What are your 2018 work goals? Do you set work goals or just personal ones? I’d love to hear about what you envision for the year ahead!


The beauty of scheduling your workday

After many life changes in the last year I ended up taking some much needed time off from blogging, social media, and most of the internet to just adjust. Since January of 2016 I’ve gone from PhD graduate to postdoc to job searching to landing the dream job I never dreamed of and moving a thousand miles across the country. With so many changes it was very easy to get off schedule and sure enough, that’s how I’ve been feeling. So that got me thinking about how important and….well…beautiful a good schedule can be!

I’ve always been a planner and a fan of scheduling things. It just works for my brain. On Saturday we do laundry and on Sunday we grocery shop. I like order and organization. So why not schedule my work day in a similar way to how I schedule the rest of my life? Sure, my life-schedule doesn’t always go exactly as planned but the structure is there to give me direction. It’s not a big deal if I don’t stick to it exactly…but the purpose is to help make sure the most important things on my list do get accomplished. I’ve always got clean clothes and food for the week thanks to my schedule….so why not apply that to my workday so I can always have things like productivity and satisfaction?

I find that if I don’t have a decent schedule outlined for the day, I tend to get off-task or spend WAY too much time on one task when two others need attention that day as well.

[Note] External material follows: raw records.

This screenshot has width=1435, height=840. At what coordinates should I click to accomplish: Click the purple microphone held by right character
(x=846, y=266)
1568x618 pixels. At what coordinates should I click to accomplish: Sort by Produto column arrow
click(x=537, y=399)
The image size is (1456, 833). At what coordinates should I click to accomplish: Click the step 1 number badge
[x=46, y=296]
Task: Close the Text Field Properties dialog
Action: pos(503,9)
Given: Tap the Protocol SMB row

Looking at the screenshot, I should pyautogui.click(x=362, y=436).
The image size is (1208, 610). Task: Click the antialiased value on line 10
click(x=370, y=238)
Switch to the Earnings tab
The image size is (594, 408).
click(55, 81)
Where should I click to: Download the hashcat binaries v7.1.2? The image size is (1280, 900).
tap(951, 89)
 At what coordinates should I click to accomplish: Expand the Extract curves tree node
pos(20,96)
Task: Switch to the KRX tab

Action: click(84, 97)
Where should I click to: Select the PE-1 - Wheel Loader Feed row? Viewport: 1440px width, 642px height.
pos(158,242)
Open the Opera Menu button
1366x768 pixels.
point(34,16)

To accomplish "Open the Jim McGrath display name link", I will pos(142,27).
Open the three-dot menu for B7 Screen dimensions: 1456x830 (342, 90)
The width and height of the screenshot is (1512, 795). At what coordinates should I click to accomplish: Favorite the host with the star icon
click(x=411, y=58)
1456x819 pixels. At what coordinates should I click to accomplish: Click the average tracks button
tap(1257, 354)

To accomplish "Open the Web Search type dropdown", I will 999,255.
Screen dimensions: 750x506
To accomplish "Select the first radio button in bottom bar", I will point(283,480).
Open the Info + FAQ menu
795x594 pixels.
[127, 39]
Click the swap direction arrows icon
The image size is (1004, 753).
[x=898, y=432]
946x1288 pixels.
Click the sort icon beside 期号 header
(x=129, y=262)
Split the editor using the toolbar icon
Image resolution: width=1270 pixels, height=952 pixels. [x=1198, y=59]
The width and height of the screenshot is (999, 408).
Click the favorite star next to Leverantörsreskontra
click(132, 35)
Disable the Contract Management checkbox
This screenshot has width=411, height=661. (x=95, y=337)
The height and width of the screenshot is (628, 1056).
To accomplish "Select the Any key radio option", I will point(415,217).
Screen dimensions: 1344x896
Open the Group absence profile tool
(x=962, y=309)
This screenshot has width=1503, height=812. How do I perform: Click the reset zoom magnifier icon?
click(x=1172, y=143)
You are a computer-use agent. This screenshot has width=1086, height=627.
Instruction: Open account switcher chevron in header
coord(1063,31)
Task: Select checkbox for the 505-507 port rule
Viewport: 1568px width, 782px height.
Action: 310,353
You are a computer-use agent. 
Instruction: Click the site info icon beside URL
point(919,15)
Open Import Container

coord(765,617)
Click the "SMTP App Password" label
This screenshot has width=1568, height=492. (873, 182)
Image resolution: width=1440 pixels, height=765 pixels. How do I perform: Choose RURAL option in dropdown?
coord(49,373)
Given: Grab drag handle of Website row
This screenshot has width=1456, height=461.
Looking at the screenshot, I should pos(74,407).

So how to develop a schedule for a workday that can go in a million different directions? For me, I read several things about scheduling before I even realized I wanted to create a scheduled day. For example, I read somewhere that keeping your email open all day is a huge distraction and it leads to task switching and a reduction in productivity (more on productivity in an upcoming post). The article suggested scheduling email checks at 8:30, 12:00, and 4:30. Or in general, when you get to the office, mid-day, and at the end of the day. Not a bad plan.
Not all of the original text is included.